■ **Data for the task**
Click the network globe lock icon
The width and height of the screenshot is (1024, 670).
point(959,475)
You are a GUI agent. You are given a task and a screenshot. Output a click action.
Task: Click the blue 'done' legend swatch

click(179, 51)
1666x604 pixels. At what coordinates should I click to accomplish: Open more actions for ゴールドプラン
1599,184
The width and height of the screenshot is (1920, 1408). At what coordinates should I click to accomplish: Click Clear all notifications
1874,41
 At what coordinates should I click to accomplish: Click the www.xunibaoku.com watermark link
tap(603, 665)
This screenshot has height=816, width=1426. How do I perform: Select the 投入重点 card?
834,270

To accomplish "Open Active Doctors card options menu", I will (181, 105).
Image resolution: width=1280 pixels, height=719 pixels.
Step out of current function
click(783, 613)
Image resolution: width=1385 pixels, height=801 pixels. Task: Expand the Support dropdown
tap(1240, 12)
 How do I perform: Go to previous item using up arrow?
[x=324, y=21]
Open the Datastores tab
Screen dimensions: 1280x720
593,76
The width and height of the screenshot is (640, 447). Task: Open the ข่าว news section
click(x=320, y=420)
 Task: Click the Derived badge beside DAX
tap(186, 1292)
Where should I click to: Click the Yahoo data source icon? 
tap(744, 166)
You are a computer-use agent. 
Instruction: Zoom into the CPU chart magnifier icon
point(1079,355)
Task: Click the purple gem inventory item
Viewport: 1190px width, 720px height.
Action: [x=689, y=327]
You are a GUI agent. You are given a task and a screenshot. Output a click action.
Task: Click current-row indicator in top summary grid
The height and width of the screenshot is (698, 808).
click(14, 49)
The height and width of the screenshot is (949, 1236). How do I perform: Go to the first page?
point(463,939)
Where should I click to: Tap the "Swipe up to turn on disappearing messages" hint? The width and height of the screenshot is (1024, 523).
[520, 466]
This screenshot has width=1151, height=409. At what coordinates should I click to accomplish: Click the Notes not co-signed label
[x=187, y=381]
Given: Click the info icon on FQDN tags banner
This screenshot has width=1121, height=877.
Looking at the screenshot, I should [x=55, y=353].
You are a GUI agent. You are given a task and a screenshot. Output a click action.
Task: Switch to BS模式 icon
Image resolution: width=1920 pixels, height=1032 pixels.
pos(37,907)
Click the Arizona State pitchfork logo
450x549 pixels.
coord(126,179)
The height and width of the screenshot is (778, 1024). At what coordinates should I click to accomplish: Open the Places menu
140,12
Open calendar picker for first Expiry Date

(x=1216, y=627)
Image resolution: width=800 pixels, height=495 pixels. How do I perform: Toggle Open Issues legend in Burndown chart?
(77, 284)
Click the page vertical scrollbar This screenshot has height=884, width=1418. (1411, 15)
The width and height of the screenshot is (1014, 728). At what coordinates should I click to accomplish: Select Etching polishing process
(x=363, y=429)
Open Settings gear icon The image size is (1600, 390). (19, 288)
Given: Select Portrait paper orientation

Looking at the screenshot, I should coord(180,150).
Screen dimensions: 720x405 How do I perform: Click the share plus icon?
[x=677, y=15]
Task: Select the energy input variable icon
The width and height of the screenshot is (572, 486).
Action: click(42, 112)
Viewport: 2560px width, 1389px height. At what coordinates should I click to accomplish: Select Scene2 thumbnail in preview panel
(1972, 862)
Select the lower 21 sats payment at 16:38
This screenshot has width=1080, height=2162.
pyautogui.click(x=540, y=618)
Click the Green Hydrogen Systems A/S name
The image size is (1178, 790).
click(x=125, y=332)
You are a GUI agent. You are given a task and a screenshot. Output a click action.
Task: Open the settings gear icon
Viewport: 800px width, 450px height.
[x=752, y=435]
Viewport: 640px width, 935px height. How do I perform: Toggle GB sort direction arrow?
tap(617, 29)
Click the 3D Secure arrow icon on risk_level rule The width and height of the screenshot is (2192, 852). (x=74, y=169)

■ **What is required**
Could you copy every record above exactly as it stands?

■ **Your solution**
Click the network globe lock icon
The width and height of the screenshot is (1024, 670).
point(959,475)
You are a GUI agent. You are given a task and a screenshot. Output a click action.
Task: Click the blue 'done' legend swatch

click(179, 51)
1666x604 pixels. At what coordinates should I click to accomplish: Open more actions for ゴールドプラン
1599,184
The width and height of the screenshot is (1920, 1408). At what coordinates should I click to accomplish: Click Clear all notifications
1874,41
 At what coordinates should I click to accomplish: Click the www.xunibaoku.com watermark link
tap(603, 665)
This screenshot has height=816, width=1426. How do I perform: Select the 投入重点 card?
834,270

To accomplish "Open Active Doctors card options menu", I will (181, 105).
Image resolution: width=1280 pixels, height=719 pixels.
Step out of current function
click(783, 613)
Image resolution: width=1385 pixels, height=801 pixels. Task: Expand the Support dropdown
tap(1240, 12)
 How do I perform: Go to previous item using up arrow?
[x=324, y=21]
Open the Datastores tab
Screen dimensions: 1280x720
593,76
The width and height of the screenshot is (640, 447). Task: Open the ข่าว news section
click(x=320, y=420)
 Task: Click the Derived badge beside DAX
tap(186, 1292)
Where should I click to: Click the Yahoo data source icon? 
tap(744, 166)
You are a computer-use agent. 
Instruction: Zoom into the CPU chart magnifier icon
point(1079,355)
Task: Click the purple gem inventory item
Viewport: 1190px width, 720px height.
Action: [x=689, y=327]
You are a GUI agent. You are given a task and a screenshot. Output a click action.
Task: Click current-row indicator in top summary grid
The height and width of the screenshot is (698, 808).
click(14, 49)
The height and width of the screenshot is (949, 1236). How do I perform: Go to the first page?
point(463,939)
Where should I click to: Tap the "Swipe up to turn on disappearing messages" hint? The width and height of the screenshot is (1024, 523).
[520, 466]
This screenshot has width=1151, height=409. At what coordinates should I click to accomplish: Click the Notes not co-signed label
[x=187, y=381]
Given: Click the info icon on FQDN tags banner
This screenshot has width=1121, height=877.
Looking at the screenshot, I should [x=55, y=353].
You are a GUI agent. You are given a task and a screenshot. Output a click action.
Task: Switch to BS模式 icon
Image resolution: width=1920 pixels, height=1032 pixels.
pos(37,907)
Click the Arizona State pitchfork logo
450x549 pixels.
coord(126,179)
The height and width of the screenshot is (778, 1024). At what coordinates should I click to accomplish: Open the Places menu
140,12
Open calendar picker for first Expiry Date

(x=1216, y=627)
Image resolution: width=800 pixels, height=495 pixels. How do I perform: Toggle Open Issues legend in Burndown chart?
(77, 284)
Click the page vertical scrollbar This screenshot has height=884, width=1418. (1411, 15)
The width and height of the screenshot is (1014, 728). At what coordinates should I click to accomplish: Select Etching polishing process
(x=363, y=429)
Open Settings gear icon The image size is (1600, 390). (19, 288)
Given: Select Portrait paper orientation

Looking at the screenshot, I should coord(180,150).
Screen dimensions: 720x405 How do I perform: Click the share plus icon?
[x=677, y=15]
Task: Select the energy input variable icon
The width and height of the screenshot is (572, 486).
Action: click(42, 112)
Viewport: 2560px width, 1389px height. At what coordinates should I click to accomplish: Select Scene2 thumbnail in preview panel
(1972, 862)
Select the lower 21 sats payment at 16:38
This screenshot has width=1080, height=2162.
pyautogui.click(x=540, y=618)
Click the Green Hydrogen Systems A/S name
The image size is (1178, 790).
click(x=125, y=332)
You are a GUI agent. You are given a task and a screenshot. Output a click action.
Task: Open the settings gear icon
Viewport: 800px width, 450px height.
[x=752, y=435]
Viewport: 640px width, 935px height. How do I perform: Toggle GB sort direction arrow?
tap(617, 29)
Click the 3D Secure arrow icon on risk_level rule The width and height of the screenshot is (2192, 852). (x=74, y=169)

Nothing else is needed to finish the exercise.